1

I am seeing a very unusual behavior in python.. Kindly let me know what am i doing wrong!!

bc = [[0]*(n+1)]*(n+1)

for i in range(n+1):
    bc[i][i] = 1

print (bc)

Output

[[1, 1, 1, 1], [1, 1, 1, 1], [1, 1, 1, 1], [1, 1, 1, 1]]

I am trying to initialize the diagonal elements of two dimensional array to 1, but it is initializing all the elements with 1. I think I am doing something wrong with accessing two dimensional Array..

Also, kindly let me know how can I use two loops to access all the elements of two dimensional array.. my next step..

Thanks.

AlgoGeek
  • 91
  • 2
  • 8
  • possible duplicate of [Python list multiplication: \[\[...\]\]*3 makes 3 lists which mirror each other when modified](http://stackoverflow.com/questions/6688223/python-list-multiplication-3-makes-3-lists-which-mirror-each-other-when) – Ignacio Vazquez-Abrams Jul 31 '11 at 08:05
  • @Ignacio the fundamental problem is the same, but it's entirely understandable that the OP wouldn't realize that's what's causing it. – Karl Knechtel Jul 31 '11 at 09:08

3 Answers3

6

Your array is initialized incorrectly. The correct way to initialize a 2d array is this:

bc = [[0 for i in xrange(n + 1)] for i in xrange(n + 1)]

It's a common mistake, but the * operator copies the pointer to an list rather than copying the list, so while it looks like you have a 2d list, you actually have a 1d list of pointers to the same list.

Charles Ma
  • 47,141
  • 22
  • 87
  • 101
  • 1
    "copies the pointer to" is awkward terminology that doesn't fit Python. More accurately, Python has *reference semantics* for both values and variables, and never copies by value implicitly; multiplication produces a list that stores multiple references to the same original value, just as it stored a reference in the first place. – Karl Knechtel Jul 31 '11 at 09:11
3

the problem is that each array in your array is the same array in memory. you need a new array each time. the [[0]]*6 will for example make 6 of the same arrays in an array, editing one of them will update the other ones.

e.g.

>>> x=[1]
>>> y=x
>>> x.append(3)
>>> x
[1, 3]
>>> y
[1, 3]
>>> z=[x]*3
>>> x.append(6)
>>> z
[[1, 3, 4, 6], [1, 3, 4, 6], [1, 3, 4, 6]]

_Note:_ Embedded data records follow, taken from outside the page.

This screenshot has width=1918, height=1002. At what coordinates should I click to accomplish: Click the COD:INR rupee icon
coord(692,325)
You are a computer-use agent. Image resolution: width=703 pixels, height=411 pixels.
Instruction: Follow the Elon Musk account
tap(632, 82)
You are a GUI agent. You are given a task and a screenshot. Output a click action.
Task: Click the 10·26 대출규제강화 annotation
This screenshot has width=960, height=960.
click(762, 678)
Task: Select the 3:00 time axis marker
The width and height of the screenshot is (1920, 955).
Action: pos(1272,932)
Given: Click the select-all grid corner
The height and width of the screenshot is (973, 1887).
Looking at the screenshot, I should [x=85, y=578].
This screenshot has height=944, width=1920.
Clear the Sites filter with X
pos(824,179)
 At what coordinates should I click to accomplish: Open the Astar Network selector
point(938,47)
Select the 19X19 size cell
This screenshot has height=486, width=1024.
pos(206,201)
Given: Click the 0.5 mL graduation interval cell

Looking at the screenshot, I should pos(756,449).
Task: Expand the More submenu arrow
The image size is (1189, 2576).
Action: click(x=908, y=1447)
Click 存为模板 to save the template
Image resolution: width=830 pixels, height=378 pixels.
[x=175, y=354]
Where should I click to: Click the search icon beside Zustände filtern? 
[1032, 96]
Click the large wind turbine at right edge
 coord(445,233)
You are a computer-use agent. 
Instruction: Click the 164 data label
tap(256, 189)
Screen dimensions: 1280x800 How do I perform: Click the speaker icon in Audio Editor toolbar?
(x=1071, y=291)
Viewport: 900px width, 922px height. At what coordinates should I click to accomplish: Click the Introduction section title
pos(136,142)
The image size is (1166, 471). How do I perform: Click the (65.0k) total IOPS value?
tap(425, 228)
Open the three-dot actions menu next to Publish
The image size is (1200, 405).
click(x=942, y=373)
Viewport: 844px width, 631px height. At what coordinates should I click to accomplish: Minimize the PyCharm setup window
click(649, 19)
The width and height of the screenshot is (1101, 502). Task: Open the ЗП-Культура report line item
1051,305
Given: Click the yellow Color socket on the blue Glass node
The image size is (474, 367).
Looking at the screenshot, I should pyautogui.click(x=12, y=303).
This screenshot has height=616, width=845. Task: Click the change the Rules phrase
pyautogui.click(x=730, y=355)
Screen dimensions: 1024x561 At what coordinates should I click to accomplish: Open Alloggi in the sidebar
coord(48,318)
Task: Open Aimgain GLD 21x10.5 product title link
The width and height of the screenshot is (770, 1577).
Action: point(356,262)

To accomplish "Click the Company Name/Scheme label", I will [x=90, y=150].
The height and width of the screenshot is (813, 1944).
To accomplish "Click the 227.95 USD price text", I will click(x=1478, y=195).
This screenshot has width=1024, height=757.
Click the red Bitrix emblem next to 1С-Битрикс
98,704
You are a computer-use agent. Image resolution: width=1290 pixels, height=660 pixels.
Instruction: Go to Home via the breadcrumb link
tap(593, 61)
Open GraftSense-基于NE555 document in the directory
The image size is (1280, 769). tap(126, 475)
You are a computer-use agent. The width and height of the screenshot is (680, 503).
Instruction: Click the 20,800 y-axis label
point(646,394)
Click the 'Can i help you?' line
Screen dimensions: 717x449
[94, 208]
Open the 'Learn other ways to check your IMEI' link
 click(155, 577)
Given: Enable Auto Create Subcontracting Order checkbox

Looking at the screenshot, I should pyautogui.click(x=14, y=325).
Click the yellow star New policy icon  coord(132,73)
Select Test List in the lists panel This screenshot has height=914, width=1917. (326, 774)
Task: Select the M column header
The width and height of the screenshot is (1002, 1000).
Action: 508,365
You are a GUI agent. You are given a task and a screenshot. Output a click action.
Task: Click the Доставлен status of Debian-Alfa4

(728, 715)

here is a fix by simply editing bc to be n+1 different arrays:

n=4
bc = [[0]*(n+1) for i in range(n+1)]

for i in range(n+1):
    bc[i][i] = 1

print (bc)

[[1, 0, 0, 0, 0], [0, 1, 0, 0, 0], [0, 0, 1, 0, 0], [0, 0, 0, 1, 0], [0, 0, 0, 0, 1]]
Rusty Rob
  • 16,489
  • 8
  • 100
  • 116
  • 1
    No worries. You could go [[0]*i+[1]+[0]*(n-i) for i in range(n)] – Rusty Rob Jul 31 '11 at 08:14
  • Note that in the inner arrays, to start, the list actually stores several copies of the same "0" object :) but this does not cause a problem, because mathematical operations - **even things like `+=`** - replace the object rather than modifying it: Python's built-in `int`s are immutable. – Karl Knechtel Jul 31 '11 at 09:12
0

Try this one:

bc = [[0 for i in range(n+1)] for j in range(n+1)]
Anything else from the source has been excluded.